Set task: Rewrite every one of the rows below, putting "Screen size" wherever "Image resolution" appears and keeping everything else unchanged.

Records:
+ + + +

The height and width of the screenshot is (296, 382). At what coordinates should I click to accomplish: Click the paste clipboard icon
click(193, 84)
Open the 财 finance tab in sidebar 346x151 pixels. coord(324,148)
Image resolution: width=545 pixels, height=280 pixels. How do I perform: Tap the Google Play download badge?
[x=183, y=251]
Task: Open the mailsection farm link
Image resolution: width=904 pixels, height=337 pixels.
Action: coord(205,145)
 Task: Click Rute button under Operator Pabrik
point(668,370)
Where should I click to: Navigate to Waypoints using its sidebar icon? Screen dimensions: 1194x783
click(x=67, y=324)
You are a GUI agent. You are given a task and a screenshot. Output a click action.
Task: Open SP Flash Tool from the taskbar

+ + + +

Task output:
The height and width of the screenshot is (296, 382). At what coordinates should I click to accomplish: Click the paste clipboard icon
click(193, 84)
Open the 财 finance tab in sidebar 346x151 pixels. coord(324,148)
Screen size: width=545 pixels, height=280 pixels. How do I perform: Tap the Google Play download badge?
[x=183, y=251]
Task: Open the mailsection farm link
Screen size: width=904 pixels, height=337 pixels.
Action: coord(205,145)
 Task: Click Rute button under Operator Pabrik
point(668,370)
Where should I click to: Navigate to Waypoints using its sidebar icon? Screen dimensions: 1194x783
click(x=67, y=324)
You are a GUI agent. You are given a task and a screenshot. Output a click action.
Task: Open SP Flash Tool from the taskbar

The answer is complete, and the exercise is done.